A taste beyond the Groton bubble

This summer I went to The Gambia, an extremely small African country surrounded almost completely by Senegal, for two months at an medical research council camp where my godmother worked as a malaria research scientist. While I did have an amazing time, the food was frequently an issue.
Though the local food wasn’t bad, it didn’t always agree with me. Classic meals were domoda, a stew made with either fried chicken, goat, or fish with stewed vegetables. At the end the entire thing is bathed in a spicy peanut sauce. Or there was Yassa, chicken and vegetables marinated in a spicy, oily sauce. My favorite Gambian dish was benachin, which was rice fried with vegetables.

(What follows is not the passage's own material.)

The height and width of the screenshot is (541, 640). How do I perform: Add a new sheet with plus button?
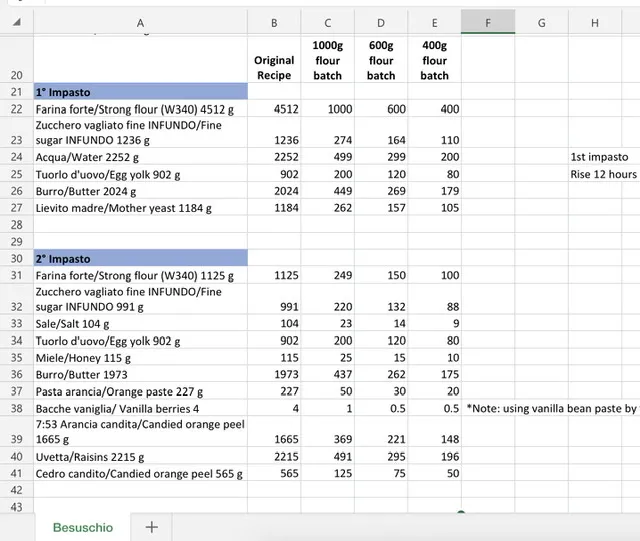(x=151, y=527)
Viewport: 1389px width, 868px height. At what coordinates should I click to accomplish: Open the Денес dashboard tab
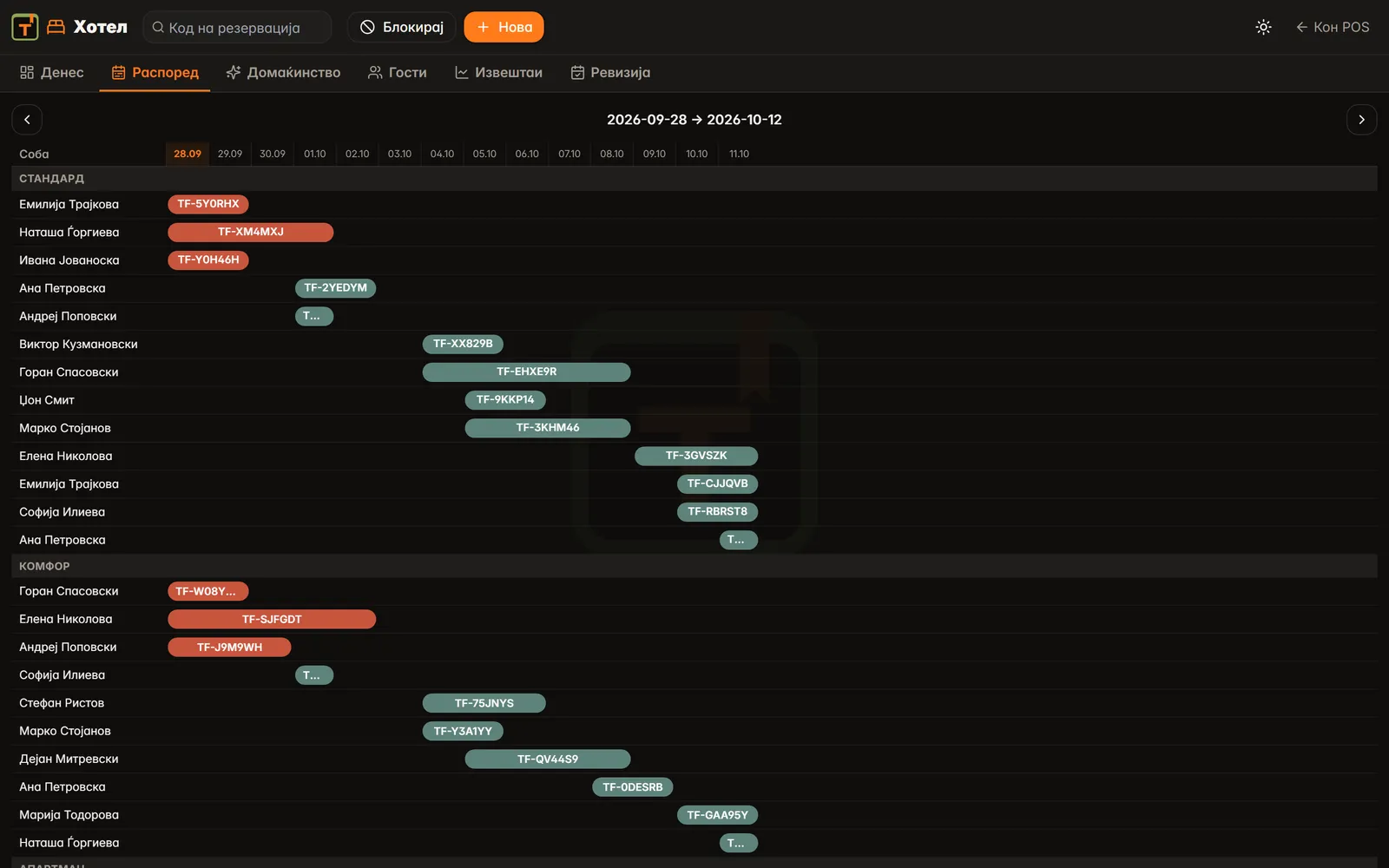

All these dishes were very heavy and very greasy, and more often than not made me feel slightly ill. The only available dairy product was milk—and even that was so pasteurized it didn’t have to be refrigerated. It was warm and tasted of chemicals. You had to wash and peel all the produce you ate, but it was still very possible to get sick. The only (non-Gambian) meat we could eat was boiled chicken, which tasted and looked suspiciously of rubber.
For breakfast I usually had black coffee—which was weak and watery, as the only option was instant coffee brought from the US, and I had it black because ultra-pasteurized milk is what I imagine baby formula to taste like. Then I might have a mango or banana, the most common fruits there. For the first few weeks I didn’t mind at all—mangoes and bananas aren’t bad. But after sixty days of fruit that gave me dysentery about a third of the time, I was beginning to dream about a blueberry muffin, a bowl of pineapple and melon, and a cup of coffee—my usual breakfast at Groton.
I missed the Dining Hall. No—‘missed’ is too weak a word. I dreamed of the Dining Hall. I wanted their grilled chicken breast. I craved their caesar salad. I would wake up every morning and try to make a deal with some higher power that if I just had one cup of coffee that tasted like the coffee I relied on during exam week, I would eat everything else put in front of me. It went on like this for two months.
At Groton, we are tremendously lucky to have such a wonderful Dining Hall that is staffed with incredibly talented, hard-working, and kind people. At a place like Groton, where we are constantly putting our bodies and minds under stress, we need to make sure we are fueling ourselves properly. Every single day, the Dining Hall makes sure that we have lots of healthy food which allows each of us to perform to our full potential, both inside the classroom and out. And that is not always a simple task: Groton has 380 students and 93 faculty, excluding the staff members who also eat at Groton. That’s 473 mouths to feed—seven days a week. To prepare food of any type on that scale is very difficult; it takes much more work than many students realize. It also is just as much work cleaning up after 500 people. But the Dining Hall staff do it every single day.
Yet I still hear students complaining about the food we are given, and admit to occasionally being one of those students. I’ve complained that we have over-complicated desserts, too much pork, and not enough grilled cheese. But most of the time the desserts are delicious, and when (in my opinion) they aren’t, there is always fruit. And while I don’t like pork, most people do, and there is chicken and turkey at the sandwich station, and chicken at the salad bar. Furthermore, if I want grilled cheese more frequently, the sandwich station has bread, many different types of cheese, and panini presses. The options are there; I’m just a bit of a whiner with a lazy streak. We are incredibly lucky to have such an amazing Dining Hall. It took me living in the middle of the African bush to realize that, but I will never take the work they do for granted, and you will never hear me complaining about any of the food they prepare again.